Pastena, Matierno e Ogliara sono zone molto eterogenee tra loro. Pastena è quartiere centrale situato tra Mercatello e Torrione, dove la domanda è prevalentemente interna; Matierno costituisce la prima periferia di Salerno ed è caratterizzato da palazzi ubicati all’interno di parchi condominiali, mentre Ogliara è una zona più isolata e carente di servizi, dove acquista chi non riesce ad accedere al mercato della città. A Matierno un’abitazione di 4-5 locali di media qualità e dotata di box costa circa 1600-1700 €, mentre una di tipo economico si valuta circa 1200 € al mq. Le abitazioni più ambite sono quelle costruite negli anni ’60-’70 e posizionate sul lungomare Cristoforo Colombo che si valutano 3200-3300 € al mq in buono stato. Via Corenzio Belisario è un’area tranquilla che piace perché vicino alla zona centrale di Pastena e dove ci sono immobili degli anni ’70 che offrono per lo più quattro e cinque locali dotati di posto auto, cantina e portineria. In via Madonna di Fatima ci sono stabili degli anni ’60 che si valutano 2800-2900 € al mq e immobili di sei piani degli anni ’70, che ospitano 3-4-5 locali il cui valore medio oscilla tra 3100 e 3300 € al mq. Al di là della ferrovia si sviluppa un’area più popolare, con soluzioni in edilizia cooperativa degli anni ’80 che piace per la facilità di parcheggio e la tranquillità, dovuta alla lontananza della città: le abitazioni sono dotate di posto auto e/o box e si compravendono tra 2000 e 2400 € al mq.
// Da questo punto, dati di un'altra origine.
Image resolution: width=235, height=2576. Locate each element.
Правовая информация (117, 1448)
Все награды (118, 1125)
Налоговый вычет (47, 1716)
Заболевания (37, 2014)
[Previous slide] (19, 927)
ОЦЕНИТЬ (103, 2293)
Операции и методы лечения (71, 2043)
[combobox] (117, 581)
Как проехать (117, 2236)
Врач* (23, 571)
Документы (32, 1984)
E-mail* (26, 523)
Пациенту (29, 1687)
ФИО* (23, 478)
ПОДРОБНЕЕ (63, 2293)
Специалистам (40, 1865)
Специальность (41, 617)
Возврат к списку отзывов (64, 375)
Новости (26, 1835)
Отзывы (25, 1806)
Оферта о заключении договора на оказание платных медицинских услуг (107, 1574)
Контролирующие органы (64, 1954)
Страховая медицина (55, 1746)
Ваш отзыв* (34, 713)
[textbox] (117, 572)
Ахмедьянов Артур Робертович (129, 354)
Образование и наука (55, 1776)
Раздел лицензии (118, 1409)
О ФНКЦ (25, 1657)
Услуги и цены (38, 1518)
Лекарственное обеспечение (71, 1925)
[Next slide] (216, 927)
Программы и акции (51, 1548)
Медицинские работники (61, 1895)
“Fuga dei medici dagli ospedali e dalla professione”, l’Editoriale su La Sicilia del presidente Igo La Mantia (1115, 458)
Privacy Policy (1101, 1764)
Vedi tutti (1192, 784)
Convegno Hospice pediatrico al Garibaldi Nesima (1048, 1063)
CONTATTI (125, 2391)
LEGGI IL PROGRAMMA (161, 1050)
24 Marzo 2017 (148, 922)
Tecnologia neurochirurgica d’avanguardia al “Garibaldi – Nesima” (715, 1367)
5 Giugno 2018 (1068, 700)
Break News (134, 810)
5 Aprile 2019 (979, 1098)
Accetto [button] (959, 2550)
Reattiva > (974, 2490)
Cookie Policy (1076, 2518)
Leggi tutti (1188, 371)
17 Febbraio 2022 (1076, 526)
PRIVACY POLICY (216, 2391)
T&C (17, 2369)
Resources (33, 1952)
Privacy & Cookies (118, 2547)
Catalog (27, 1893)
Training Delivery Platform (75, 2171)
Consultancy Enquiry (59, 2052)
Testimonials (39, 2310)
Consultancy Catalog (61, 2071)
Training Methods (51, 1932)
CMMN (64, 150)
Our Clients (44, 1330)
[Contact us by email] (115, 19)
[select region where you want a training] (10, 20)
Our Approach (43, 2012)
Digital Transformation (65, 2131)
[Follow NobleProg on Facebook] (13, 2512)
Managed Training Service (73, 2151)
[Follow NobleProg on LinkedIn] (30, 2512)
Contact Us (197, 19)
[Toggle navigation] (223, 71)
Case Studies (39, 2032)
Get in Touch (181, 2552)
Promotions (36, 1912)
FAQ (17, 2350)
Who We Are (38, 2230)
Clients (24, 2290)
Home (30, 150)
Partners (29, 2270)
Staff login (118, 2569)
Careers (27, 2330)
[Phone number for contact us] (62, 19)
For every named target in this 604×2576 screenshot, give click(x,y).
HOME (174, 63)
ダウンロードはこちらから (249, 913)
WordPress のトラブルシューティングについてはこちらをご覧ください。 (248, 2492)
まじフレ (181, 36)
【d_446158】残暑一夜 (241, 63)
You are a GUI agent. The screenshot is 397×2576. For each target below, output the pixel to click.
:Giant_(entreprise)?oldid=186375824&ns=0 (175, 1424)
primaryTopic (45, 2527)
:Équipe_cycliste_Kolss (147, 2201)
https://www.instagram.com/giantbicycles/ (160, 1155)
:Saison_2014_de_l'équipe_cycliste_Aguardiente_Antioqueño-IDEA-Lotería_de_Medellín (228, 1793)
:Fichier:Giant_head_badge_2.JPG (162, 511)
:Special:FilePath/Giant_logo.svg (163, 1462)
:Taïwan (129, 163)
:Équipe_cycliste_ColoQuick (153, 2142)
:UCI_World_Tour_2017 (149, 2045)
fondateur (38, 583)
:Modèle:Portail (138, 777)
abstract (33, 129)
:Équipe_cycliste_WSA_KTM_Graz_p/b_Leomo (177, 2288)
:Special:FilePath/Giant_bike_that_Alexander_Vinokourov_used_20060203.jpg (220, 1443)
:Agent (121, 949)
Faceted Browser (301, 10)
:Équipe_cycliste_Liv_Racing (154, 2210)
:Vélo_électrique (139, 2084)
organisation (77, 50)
Sul mercato delle locazioni si registrano alcune difficoltà perché i proprietari richiedono fidejussioni e referenze ai potenziali inquilini. Si ricercano appartamenti già ristrutturati, ubicati in zone centrali e situati nelle vicinanze dei mezzi pubblici; la maggior parte dei conduttori è monoreddito, pertanto si orienta su tagli piccoli. I bilocali costano 500-550 €, i trilocali 600-650 € e i quadrilocali non oltre 700 €.